Many countries like Kenya, Botswana, Mauritius, Tanzania, Namibia, Cape Verde, and South Africa depend largely on foreign incomes from tourism and hospitality to sustain their economy, but with the ban on travel to Africa and the Ebola misconception spread out there, the continent’s economy might take a nose-dive. Many British airlines have suspended flights to and from Guinea, Sierra Leone, and Liberia, and hotel bookings have dropped in the affected countries and throughout Africa out of the Ebola scare.
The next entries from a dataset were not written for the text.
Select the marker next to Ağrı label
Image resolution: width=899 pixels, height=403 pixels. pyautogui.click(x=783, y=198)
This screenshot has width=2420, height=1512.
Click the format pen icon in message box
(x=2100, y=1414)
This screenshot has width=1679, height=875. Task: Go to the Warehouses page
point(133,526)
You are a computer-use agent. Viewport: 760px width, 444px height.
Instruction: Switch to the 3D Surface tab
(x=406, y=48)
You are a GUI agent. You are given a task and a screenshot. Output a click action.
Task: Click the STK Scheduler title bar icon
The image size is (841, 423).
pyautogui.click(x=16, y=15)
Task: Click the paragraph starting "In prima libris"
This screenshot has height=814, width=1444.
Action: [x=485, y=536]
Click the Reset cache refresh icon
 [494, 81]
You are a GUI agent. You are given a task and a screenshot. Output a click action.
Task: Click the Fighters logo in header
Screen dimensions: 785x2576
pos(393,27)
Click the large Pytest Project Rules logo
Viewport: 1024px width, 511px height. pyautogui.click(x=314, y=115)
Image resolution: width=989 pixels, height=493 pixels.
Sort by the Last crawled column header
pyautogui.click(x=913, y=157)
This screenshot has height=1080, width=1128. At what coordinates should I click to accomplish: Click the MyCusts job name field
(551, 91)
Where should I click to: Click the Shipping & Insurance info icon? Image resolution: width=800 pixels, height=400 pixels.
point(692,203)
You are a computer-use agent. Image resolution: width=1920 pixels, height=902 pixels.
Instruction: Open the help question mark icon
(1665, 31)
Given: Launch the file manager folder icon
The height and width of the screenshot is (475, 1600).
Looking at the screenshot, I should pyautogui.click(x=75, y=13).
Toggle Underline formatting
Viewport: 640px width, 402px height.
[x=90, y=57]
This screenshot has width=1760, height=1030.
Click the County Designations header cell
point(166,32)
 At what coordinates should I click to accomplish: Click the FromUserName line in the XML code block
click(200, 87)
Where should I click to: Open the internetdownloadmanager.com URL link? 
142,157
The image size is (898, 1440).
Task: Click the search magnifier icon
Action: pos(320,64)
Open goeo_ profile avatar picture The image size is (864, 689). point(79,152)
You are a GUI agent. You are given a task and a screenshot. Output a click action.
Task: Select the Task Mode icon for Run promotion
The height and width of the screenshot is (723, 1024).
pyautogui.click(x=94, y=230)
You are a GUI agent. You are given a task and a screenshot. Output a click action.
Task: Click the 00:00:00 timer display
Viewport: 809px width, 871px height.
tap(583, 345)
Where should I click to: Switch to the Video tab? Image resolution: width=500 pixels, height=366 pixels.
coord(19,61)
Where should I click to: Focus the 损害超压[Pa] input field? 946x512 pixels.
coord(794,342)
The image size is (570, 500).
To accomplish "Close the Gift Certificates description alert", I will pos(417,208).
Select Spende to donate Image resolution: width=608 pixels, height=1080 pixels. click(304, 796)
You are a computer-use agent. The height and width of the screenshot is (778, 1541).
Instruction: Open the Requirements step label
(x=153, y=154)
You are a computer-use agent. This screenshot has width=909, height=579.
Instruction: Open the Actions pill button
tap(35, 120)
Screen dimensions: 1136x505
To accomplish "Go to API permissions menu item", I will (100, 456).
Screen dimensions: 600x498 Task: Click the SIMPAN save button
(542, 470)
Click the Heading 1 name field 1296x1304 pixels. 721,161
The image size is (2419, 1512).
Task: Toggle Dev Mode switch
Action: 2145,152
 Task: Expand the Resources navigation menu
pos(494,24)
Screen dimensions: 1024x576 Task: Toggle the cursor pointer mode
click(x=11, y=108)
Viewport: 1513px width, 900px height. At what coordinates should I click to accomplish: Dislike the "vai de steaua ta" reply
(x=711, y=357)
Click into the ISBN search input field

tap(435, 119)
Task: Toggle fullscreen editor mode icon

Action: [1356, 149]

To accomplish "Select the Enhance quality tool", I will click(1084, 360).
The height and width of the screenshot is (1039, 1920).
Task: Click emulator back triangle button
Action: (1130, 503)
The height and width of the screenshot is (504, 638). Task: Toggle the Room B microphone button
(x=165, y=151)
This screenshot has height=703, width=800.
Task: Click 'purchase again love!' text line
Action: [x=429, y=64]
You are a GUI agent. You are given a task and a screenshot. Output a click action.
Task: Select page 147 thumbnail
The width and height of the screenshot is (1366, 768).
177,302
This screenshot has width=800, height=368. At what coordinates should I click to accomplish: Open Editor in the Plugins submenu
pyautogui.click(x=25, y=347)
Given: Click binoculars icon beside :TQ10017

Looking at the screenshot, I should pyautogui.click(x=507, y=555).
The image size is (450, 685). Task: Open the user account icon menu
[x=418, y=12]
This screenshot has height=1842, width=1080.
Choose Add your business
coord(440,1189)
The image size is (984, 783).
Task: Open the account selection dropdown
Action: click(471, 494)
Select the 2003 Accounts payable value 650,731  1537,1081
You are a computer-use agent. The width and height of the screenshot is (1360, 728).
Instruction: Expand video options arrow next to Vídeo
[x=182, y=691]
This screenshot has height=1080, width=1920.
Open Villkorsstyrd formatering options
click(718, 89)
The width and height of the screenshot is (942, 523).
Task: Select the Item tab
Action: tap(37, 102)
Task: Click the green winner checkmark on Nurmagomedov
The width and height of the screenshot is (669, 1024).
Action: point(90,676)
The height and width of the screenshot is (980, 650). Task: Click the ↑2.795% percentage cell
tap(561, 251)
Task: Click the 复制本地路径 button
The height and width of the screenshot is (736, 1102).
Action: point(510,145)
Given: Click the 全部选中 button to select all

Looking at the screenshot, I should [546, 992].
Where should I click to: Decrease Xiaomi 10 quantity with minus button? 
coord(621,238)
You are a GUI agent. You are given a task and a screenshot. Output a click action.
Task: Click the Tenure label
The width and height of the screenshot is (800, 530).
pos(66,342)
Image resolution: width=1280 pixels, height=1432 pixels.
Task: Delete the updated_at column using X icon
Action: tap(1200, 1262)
According to the World Tourism Organization’s communications director, Sandra Carvao, “putting a halt on flights or imposing unnecessary travel restrictions will not help contain the virus but it will surely dampen the economy of the region, namely its travel and tourism sector, and jeopardize millions of livelihoods.” And a tourism researcher at Euromonitor adds that “many travelers see Africa as one big country. Ebola can damage Africa’s economic revival of recent years, resurfacing the continent’s negative stereotypes as a place of disease, famine, and poverty.”
Shauna Magill says, “I had second thoughts about coming because of how the media in Canada displayed the outbreak in western Africa. They don’t explain the rest of the continent is safe and not affected by the virus.”